Le tableau devrait donc être conçu contre la surestimation. Ses étiquettes devraient être ennuyeusement précises: membres légaux éligibles, électeurs inscrits, bulletins exprimés, votes pondérés, entités à la réunion, entités à la liste de diffusion, opérateurs directs divulgués, entités mères ou holdings divulguées, utilisateurs finaux parrainés notifiés, soumissions d’impact client et lacunes de dénominateur non résolues. La précision rend la rhétorique plus difficile.

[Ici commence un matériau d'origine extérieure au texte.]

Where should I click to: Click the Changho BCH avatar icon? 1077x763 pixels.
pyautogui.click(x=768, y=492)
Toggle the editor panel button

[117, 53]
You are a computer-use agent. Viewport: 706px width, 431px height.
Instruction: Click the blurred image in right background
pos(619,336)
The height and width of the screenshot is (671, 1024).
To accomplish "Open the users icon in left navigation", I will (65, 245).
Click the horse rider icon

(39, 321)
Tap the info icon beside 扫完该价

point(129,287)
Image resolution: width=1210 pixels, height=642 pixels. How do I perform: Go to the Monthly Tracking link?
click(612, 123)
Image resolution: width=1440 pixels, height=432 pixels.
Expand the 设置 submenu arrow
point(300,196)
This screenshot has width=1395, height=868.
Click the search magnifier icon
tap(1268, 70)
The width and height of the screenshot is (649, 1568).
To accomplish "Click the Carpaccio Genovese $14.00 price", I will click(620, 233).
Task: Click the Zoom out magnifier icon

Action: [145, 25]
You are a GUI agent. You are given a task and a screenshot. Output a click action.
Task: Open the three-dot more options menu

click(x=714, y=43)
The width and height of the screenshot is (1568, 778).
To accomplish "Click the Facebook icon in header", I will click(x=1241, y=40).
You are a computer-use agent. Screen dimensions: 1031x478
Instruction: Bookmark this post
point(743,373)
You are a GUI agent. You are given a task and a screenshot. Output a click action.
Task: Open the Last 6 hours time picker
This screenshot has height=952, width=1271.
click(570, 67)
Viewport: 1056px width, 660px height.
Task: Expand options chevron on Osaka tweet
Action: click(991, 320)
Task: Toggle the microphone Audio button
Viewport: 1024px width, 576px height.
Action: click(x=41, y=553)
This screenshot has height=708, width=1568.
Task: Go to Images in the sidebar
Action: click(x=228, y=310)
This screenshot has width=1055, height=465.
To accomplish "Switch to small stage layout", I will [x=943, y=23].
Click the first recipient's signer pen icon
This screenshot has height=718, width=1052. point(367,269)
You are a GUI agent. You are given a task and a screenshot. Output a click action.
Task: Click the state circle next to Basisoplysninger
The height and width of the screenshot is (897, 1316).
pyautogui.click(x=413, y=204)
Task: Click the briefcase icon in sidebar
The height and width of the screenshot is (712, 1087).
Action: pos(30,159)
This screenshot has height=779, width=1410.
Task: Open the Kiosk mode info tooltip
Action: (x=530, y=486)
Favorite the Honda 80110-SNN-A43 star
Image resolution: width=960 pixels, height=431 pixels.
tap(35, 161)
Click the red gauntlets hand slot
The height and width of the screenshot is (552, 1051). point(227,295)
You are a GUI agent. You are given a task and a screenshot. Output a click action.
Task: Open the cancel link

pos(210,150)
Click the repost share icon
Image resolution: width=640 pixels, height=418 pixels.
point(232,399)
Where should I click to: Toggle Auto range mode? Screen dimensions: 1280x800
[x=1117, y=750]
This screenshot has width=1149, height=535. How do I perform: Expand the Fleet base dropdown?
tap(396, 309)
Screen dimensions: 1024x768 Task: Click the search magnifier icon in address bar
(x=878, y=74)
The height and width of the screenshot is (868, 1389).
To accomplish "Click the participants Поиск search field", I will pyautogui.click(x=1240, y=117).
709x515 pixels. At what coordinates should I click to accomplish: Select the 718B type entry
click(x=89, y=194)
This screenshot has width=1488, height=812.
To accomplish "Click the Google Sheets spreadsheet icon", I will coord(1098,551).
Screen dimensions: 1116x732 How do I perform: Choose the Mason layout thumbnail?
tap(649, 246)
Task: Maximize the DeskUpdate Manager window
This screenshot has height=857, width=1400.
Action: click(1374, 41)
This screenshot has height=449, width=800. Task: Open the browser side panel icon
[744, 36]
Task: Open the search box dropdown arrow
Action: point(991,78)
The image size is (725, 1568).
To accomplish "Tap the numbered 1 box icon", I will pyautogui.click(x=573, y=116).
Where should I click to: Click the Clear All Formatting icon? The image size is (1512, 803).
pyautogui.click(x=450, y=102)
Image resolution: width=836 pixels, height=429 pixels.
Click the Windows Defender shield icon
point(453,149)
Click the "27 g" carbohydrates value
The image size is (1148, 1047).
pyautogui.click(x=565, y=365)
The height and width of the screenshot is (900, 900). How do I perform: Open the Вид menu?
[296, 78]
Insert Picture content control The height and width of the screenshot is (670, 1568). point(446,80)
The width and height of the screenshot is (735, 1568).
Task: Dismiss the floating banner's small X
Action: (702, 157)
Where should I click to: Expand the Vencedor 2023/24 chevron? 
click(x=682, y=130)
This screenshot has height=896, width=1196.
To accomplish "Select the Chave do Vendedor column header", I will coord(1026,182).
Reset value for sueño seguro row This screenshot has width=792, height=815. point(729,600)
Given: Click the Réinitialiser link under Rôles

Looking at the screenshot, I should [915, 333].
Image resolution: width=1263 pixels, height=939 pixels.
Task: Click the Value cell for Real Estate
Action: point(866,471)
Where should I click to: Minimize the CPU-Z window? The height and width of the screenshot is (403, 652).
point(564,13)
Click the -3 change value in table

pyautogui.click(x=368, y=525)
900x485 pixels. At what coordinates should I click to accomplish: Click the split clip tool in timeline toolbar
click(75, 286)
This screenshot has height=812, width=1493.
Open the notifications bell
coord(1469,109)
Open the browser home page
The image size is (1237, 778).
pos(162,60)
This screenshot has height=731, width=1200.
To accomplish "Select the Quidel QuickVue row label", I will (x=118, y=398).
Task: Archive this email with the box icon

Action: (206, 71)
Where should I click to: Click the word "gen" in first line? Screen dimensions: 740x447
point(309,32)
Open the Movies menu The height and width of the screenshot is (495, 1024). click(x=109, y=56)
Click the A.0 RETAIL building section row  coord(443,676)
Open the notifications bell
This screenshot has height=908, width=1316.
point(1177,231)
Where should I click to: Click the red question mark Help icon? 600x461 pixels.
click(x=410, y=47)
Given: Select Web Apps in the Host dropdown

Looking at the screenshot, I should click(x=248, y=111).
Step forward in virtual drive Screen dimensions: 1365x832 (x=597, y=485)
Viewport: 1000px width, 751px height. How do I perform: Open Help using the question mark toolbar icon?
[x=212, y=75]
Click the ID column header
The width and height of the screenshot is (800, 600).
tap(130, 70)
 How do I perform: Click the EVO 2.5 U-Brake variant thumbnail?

Elle rend également l’amélioration mesurable. Si des résumés traduits augmentent la participation des nouveaux membres, le tableau le montrera. Si le vote à distance aide les bulletins mais pas la délibération, le tableau le montrera. Si une proposition affecte des non-membres qui soumettent des preuves via un nouveau canal, le tableau le montrera. La représentation devient quelque chose que l’institution peut améliorer plutôt qu’un mot qu’elle invoque.

Le même tableau protégerait les institutions contre les critiques injustes. Si une décision à faible participation a néanmoins reçu des preuves solides de la classe d’opérateurs spécifique la plus exposée au changement, l’enregistrement le montrerait. De bons dénominateurs ne contraignent pas seulement les institutions; ils rendent les revendications de légitimité valides plus crédibles, en particulier lorsque la participation est inégale mais substantiellement pertinente pour la surface opérationnelle réelle de la décision et ses conséquences.

La conséquence pratique est une forme de responsabilité plus disciplinée. Les institutions ne devraient pas être punies pour chaque chiffre de participation inégal, car la gouvernance volontaire impliquera toujours des lacunes d’attention. Elles devraient être jugées sur leur capacité à expliquer quel dénominateur elles ont utilisé, pourquoi ce dénominateur correspondait à la décision, quels groupes affectés manquaient et ce qui a été fait pour les atteindre. Cette forme de divulgation est plus difficile que de publier un titre de participation, mais elle est aussi plus utile.

Elle permet aux membres, opérateurs, clients et observateurs extérieurs de distinguer la légitimité faible de la participation étroite mais pertinente, et elle donne aux conseils un enregistrement qu’ils peuvent améliorer plutôt qu’un slogan qu’ils doivent défendre.